WHAT YOU HAVE TO DO:
Give back the lines of every row below unchanged, omitting the pictures.

DATA LISTING:
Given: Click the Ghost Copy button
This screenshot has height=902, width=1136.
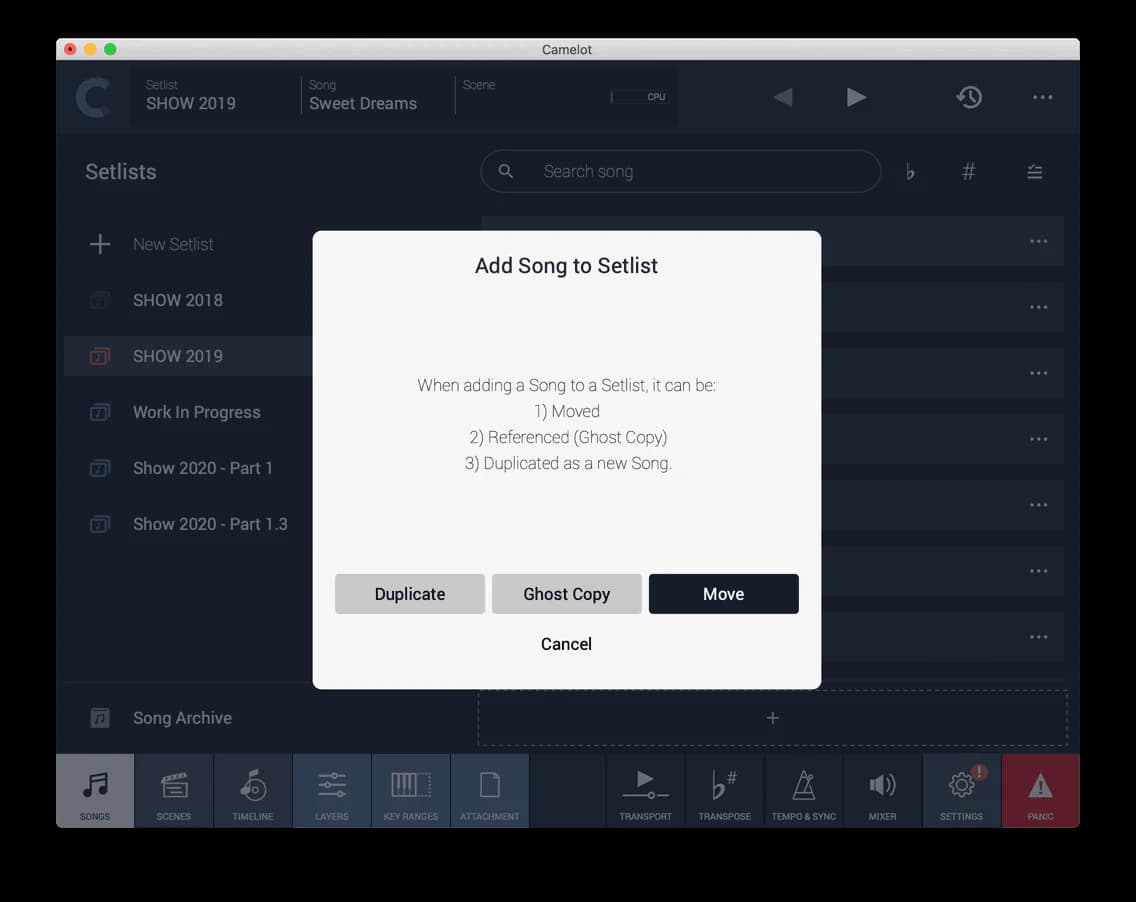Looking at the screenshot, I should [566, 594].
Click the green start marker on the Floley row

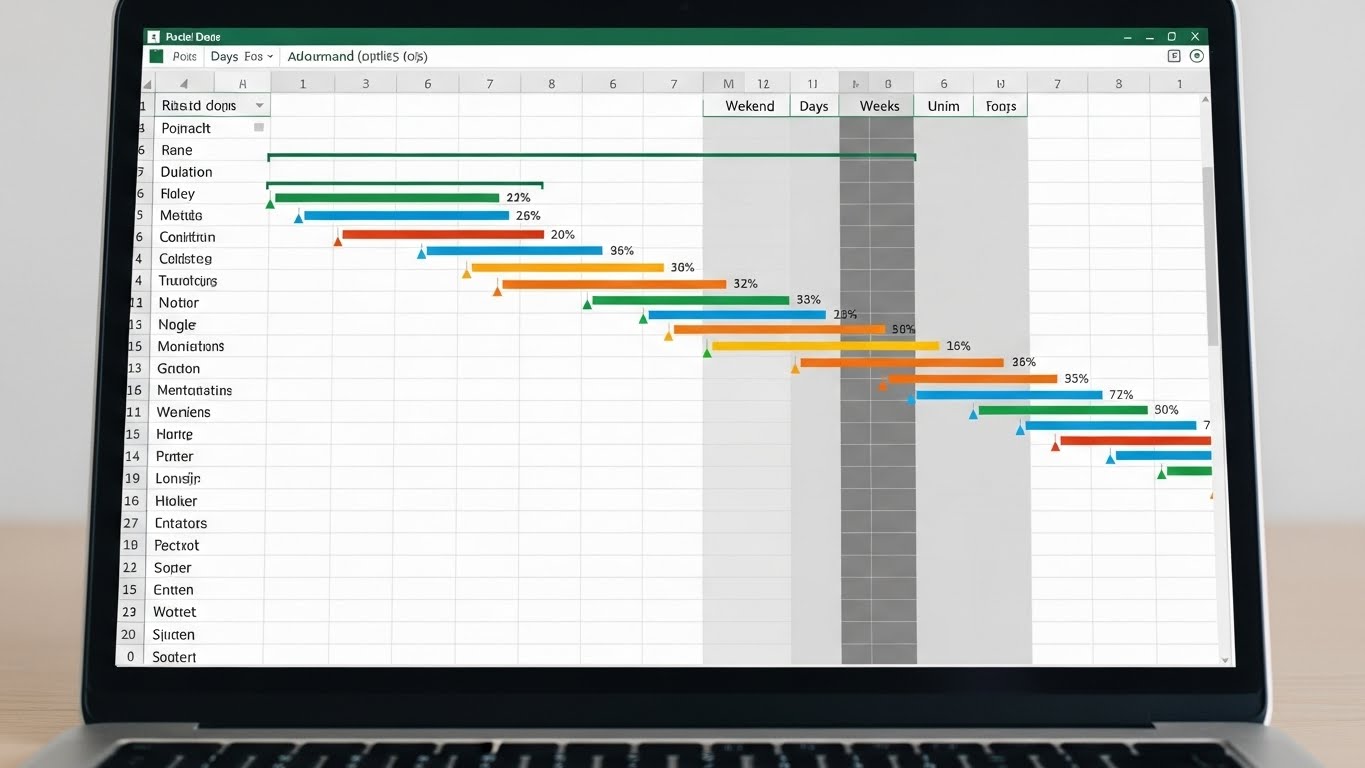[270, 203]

EXERCISE SOLUTION:
Given: Click the Ghost Copy button
This screenshot has height=902, width=1136.
Looking at the screenshot, I should [566, 594].
Click the green start marker on the Floley row

[270, 203]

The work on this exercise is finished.